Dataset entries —
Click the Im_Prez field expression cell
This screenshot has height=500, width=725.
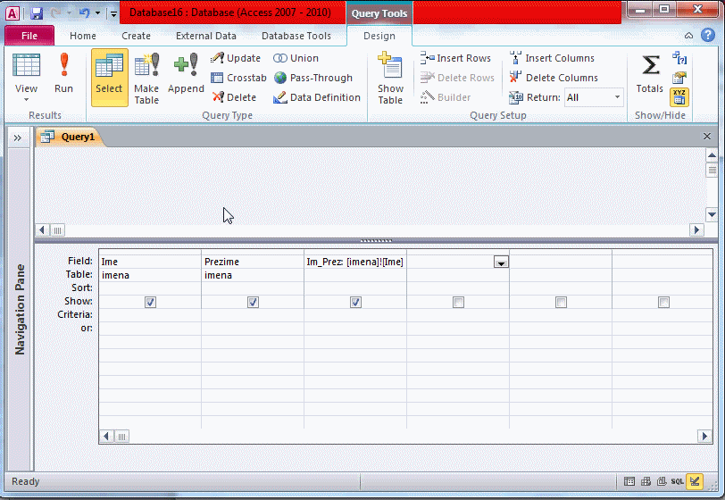(354, 262)
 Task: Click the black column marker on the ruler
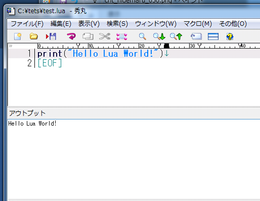click(x=166, y=46)
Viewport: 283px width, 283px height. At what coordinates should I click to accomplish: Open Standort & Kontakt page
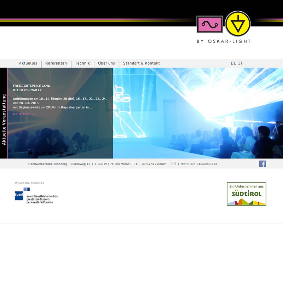tap(142, 63)
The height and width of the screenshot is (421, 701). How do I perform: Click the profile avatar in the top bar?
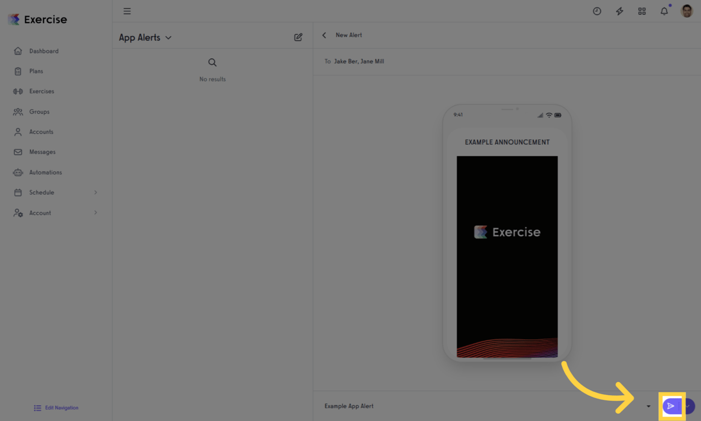click(686, 11)

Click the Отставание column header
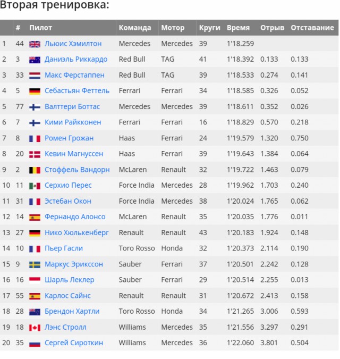pyautogui.click(x=312, y=28)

Instructions to follow — Could you write out all the records exactly, without the pictures?

Answer for the task —
Click the Im_Prez field expression cell
This screenshot has height=500, width=725.
(354, 262)
 Task: Click the black column marker on the ruler
click(x=166, y=46)
Viewport: 283px width, 283px height. At what coordinates should I click to accomplish: Open Standort & Kontakt page
tap(142, 63)
The height and width of the screenshot is (421, 701). How do I perform: Click the profile avatar in the top bar?
click(686, 11)

Click the Отставание column header
pyautogui.click(x=312, y=28)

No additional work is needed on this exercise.